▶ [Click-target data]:
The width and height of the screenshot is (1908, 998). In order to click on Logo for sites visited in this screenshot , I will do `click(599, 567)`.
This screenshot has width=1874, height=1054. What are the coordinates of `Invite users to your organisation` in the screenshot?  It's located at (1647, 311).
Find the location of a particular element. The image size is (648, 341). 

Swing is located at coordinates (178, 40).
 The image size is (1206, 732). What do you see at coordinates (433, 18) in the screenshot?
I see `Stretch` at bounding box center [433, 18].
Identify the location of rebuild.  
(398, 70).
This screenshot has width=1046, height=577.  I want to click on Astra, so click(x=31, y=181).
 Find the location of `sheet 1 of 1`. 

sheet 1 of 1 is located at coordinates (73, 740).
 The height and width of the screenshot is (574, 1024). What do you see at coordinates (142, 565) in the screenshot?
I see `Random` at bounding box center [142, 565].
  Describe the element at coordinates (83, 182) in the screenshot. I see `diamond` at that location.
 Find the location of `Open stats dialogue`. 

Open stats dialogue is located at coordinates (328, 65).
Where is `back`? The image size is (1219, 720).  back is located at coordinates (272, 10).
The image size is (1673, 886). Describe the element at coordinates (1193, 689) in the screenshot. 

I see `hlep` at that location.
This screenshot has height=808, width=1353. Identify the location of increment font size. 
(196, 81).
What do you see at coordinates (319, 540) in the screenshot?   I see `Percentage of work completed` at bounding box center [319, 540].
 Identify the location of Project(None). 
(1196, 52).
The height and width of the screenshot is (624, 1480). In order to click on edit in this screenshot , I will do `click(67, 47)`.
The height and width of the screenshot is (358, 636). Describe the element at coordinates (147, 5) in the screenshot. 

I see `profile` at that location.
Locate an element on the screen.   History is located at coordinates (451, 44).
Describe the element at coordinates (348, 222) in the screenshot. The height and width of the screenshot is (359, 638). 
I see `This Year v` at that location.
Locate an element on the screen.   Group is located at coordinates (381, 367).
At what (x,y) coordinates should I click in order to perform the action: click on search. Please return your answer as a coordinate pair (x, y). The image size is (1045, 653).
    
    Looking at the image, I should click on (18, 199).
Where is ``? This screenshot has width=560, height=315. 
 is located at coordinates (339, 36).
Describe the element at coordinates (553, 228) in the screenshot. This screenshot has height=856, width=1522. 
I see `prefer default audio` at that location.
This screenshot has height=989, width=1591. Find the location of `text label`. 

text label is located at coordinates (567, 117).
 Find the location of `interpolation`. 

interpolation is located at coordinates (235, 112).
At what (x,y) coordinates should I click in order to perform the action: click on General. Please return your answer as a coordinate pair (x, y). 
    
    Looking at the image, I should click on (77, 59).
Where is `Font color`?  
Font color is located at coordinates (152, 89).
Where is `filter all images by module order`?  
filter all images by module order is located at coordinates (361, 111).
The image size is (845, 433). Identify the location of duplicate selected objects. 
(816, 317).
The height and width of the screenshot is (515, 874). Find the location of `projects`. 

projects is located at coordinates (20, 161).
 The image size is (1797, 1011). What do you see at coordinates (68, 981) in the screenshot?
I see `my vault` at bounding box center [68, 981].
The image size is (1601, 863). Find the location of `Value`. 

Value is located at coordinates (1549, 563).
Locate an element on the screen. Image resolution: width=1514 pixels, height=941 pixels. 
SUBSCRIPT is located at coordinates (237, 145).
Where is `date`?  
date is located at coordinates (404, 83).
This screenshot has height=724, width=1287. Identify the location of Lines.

▶ [WHAT THIS TASK INVOLVES]: Rewrite the lines above so that each "Identify the location of" becomes "Determine the location of", keeping everything else the same.

▶ [ANSWER TO THE TASK]:
The width and height of the screenshot is (1908, 998). In order to click on Logo for sites visited in this screenshot , I will do `click(599, 567)`.
This screenshot has width=1874, height=1054. What are the coordinates of `Invite users to your organisation` in the screenshot?  It's located at (1647, 311).
Find the location of a particular element. The image size is (648, 341). 

Swing is located at coordinates (178, 40).
 The image size is (1206, 732). What do you see at coordinates (433, 18) in the screenshot?
I see `Stretch` at bounding box center [433, 18].
Determine the location of rebuild.  
(398, 70).
This screenshot has width=1046, height=577.  I want to click on Astra, so click(x=31, y=181).
 Find the location of `sheet 1 of 1`. 

sheet 1 of 1 is located at coordinates (73, 740).
 The height and width of the screenshot is (574, 1024). What do you see at coordinates (142, 565) in the screenshot?
I see `Random` at bounding box center [142, 565].
  Describe the element at coordinates (83, 182) in the screenshot. I see `diamond` at that location.
 Find the location of `Open stats dialogue`. 

Open stats dialogue is located at coordinates (328, 65).
Where is `back`? The image size is (1219, 720).  back is located at coordinates (272, 10).
The image size is (1673, 886). Describe the element at coordinates (1193, 689) in the screenshot. 

I see `hlep` at that location.
This screenshot has height=808, width=1353. Determine the location of increment font size. 
(196, 81).
What do you see at coordinates (319, 540) in the screenshot?   I see `Percentage of work completed` at bounding box center [319, 540].
 Determine the location of Project(None). 
(1196, 52).
The height and width of the screenshot is (624, 1480). In order to click on edit in this screenshot , I will do `click(67, 47)`.
The height and width of the screenshot is (358, 636). Describe the element at coordinates (147, 5) in the screenshot. 

I see `profile` at that location.
Locate an element on the screen.   History is located at coordinates (451, 44).
Describe the element at coordinates (348, 222) in the screenshot. The height and width of the screenshot is (359, 638). 
I see `This Year v` at that location.
Locate an element on the screen.   Group is located at coordinates (381, 367).
At what (x,y) coordinates should I click in order to perform the action: click on search. Please return your answer as a coordinate pair (x, y). The image size is (1045, 653).
    
    Looking at the image, I should click on (18, 199).
Where is ``? This screenshot has width=560, height=315. 
 is located at coordinates (339, 36).
Describe the element at coordinates (553, 228) in the screenshot. This screenshot has height=856, width=1522. 
I see `prefer default audio` at that location.
This screenshot has height=989, width=1591. Find the location of `text label`. 

text label is located at coordinates (567, 117).
 Find the location of `interpolation`. 

interpolation is located at coordinates (235, 112).
At what (x,y) coordinates should I click in order to perform the action: click on General. Please return your answer as a coordinate pair (x, y). 
    
    Looking at the image, I should click on (77, 59).
Where is `Font color`?  
Font color is located at coordinates (152, 89).
Where is `filter all images by module order`?  
filter all images by module order is located at coordinates (361, 111).
The image size is (845, 433). Determine the location of duplicate selected objects. 
(816, 317).
The height and width of the screenshot is (515, 874). Find the location of `projects`. 

projects is located at coordinates (20, 161).
 The image size is (1797, 1011). What do you see at coordinates (68, 981) in the screenshot?
I see `my vault` at bounding box center [68, 981].
The image size is (1601, 863). Find the location of `Value`. 

Value is located at coordinates (1549, 563).
Locate an element on the screen. Image resolution: width=1514 pixels, height=941 pixels. 
SUBSCRIPT is located at coordinates (237, 145).
Where is `date`?  
date is located at coordinates (404, 83).
This screenshot has height=724, width=1287. Determine the location of Lines.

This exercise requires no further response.